The Duke railed: “There is absolutely no truth in the published statement that the value of the jewellery was £250,000. Its value was not more than £20,000 and you can say that I said so.

“I can understand that a quarter of a million makes better reading than £20,000 but £20,000 was the value.”

Scotland Yard chased up well known thieves and ‘fences’.

The robbery took place at Ednam Lodge, Sunningdale, London on the previous Wednesday evening. Ednam Lodge was the home of the Earl and Countess of Dudley but in October 1946 they took up temporary lodgings at Claridges so the Duke and Duchess of Windsor could make a private visit to England.

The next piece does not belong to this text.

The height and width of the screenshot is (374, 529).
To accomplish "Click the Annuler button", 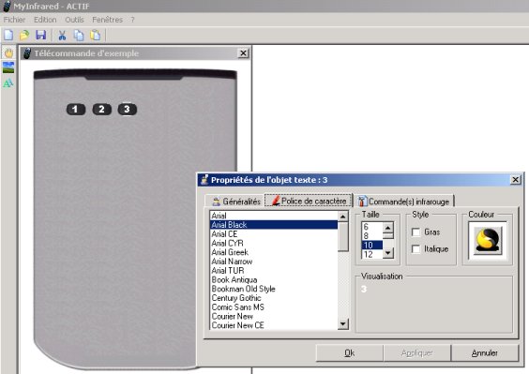I will pos(485,352).
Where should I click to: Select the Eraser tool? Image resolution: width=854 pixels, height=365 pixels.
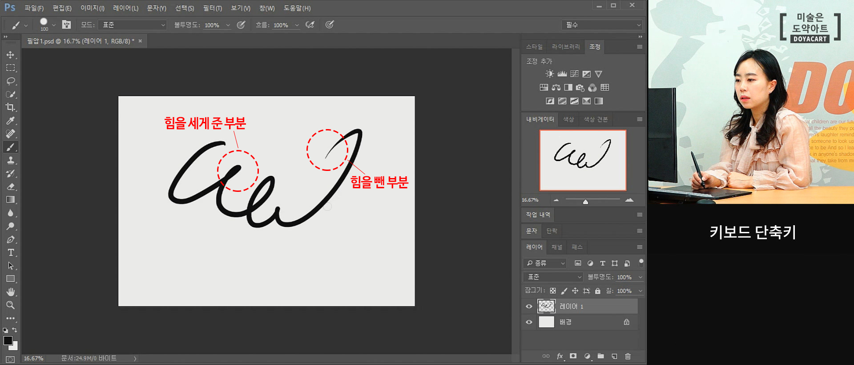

It was the first return for the Duchess since 1936, when King Edward VIII abdicated to marry her and they began life in exile. It was meant to be low key, but it took three Army lorries to transport their luggage from France. One theory suggested a gang of international jewel thieves followed the Duke and Duchess from France, waiting for the right moment to pounce. It was thought one of the gang climbed a drainpipe in order to gain access to an open window. The jewels - which would be worth £13m today - were never recovered and no-one was ever caught.

In 2003, then the records were published by the National Archive at Kew, it revealed Scotland Yard did have a suspect - Arthur Charles Holmes - but could never make a strong enough case against him. It was believed he buried the jewels somewhere, fearful of selling them on... and they may still be there today.